Layers of Meaning

  • commentary on design & art from Serena Fenton

  • Jewelry with humor and punch

    Don Tompkin - necklace

    I am finding myself moving from pure textile/quilt art into multimedia, assemblage and mixed-media art. The textiles often play strongly in the mix, but the ideas that I am finindg in these other fields greatly widen the view. One great article on the introduction of humor and pop art into the craft vocabulary is Celia Ben Mitchell’s article: Heart and Head, The Life and Work of Don Tompkins. The article provides an overview of the career of Tompkins, with an emphasis on the motivations and growth:

    “… This first pendant is a tableau, the inscrutable parts of a short story, a fable, a private mythology. A world. In this work, and more fully in the mature series that soon followed, Tompkins crashes the party’ of American Modernist jewelry, bringing eccentric materials and new techniques, social and political satire, the detritus of popular culture, private histories, bawdy good humor, and just plain good fun to the workbench.

    … Including the first medal-like pendant, there is a record (likely still incomplete) of 25 commemorative medals. Naturally, some are clearly richer, more cohesive and visually dynamic than others, such as Henry Miller (1968); Patriotic (Fuck Communism) (ca. 1969); Nixon (1969-72); Janis Joplin, Minnesota Fats, Martha Mitchell and Jack Zucker (all 1971 , quite a run); Jackson Pollock (1972); what must be considered his masterwork, Banting and Best (1972); and Iran Karp (1974).

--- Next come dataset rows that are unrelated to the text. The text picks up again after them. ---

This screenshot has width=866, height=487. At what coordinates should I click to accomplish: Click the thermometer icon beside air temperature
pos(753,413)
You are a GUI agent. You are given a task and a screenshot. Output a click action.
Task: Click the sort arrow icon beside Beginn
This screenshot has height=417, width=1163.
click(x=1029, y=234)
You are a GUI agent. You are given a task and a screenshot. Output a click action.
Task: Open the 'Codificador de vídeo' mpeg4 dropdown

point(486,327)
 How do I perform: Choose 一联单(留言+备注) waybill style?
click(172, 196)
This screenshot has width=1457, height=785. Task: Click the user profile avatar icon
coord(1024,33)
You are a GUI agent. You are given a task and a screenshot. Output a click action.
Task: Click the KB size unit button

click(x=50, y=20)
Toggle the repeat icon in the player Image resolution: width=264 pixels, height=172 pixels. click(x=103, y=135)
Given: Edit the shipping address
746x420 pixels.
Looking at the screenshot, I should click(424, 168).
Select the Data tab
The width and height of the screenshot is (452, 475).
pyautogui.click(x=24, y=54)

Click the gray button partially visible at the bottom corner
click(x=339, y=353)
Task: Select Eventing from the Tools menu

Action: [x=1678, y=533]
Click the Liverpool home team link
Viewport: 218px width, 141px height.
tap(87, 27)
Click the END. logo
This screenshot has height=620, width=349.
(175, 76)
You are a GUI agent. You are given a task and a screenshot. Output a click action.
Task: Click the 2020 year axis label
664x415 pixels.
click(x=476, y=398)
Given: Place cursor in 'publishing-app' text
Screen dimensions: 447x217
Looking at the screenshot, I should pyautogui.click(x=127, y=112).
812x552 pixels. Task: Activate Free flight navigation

These medals possess the visual grace that Tompkins brought to his earlier traditional jewelry, together with biting parody, balls-to-the-wall social commentary, often a full-­blown wit and at turns a tender, personal touch.

    Jack Zucker (ca. 1972) is one of the gems and comes out of a terrific story. Zucker, a Philadelphia union organizer, was a friend of Betty Tompkins’s parents. Along with so many intellectuals of the 1950s, lie was called up before Senator Joseph McCarthy’s specious Un-­American Activities Committee and asked to defend himself. He said, “Senator McCarthy, I have more patriotism in my little finger than you have in your whole body.” Tompkins commemorates those words in the work, along with an etched portrait of Zucker, an American Federation of Labor pin, and a kitschy cast charm of a dancing girl, all wonderfully balanced in the grid format. A terrific tribute.”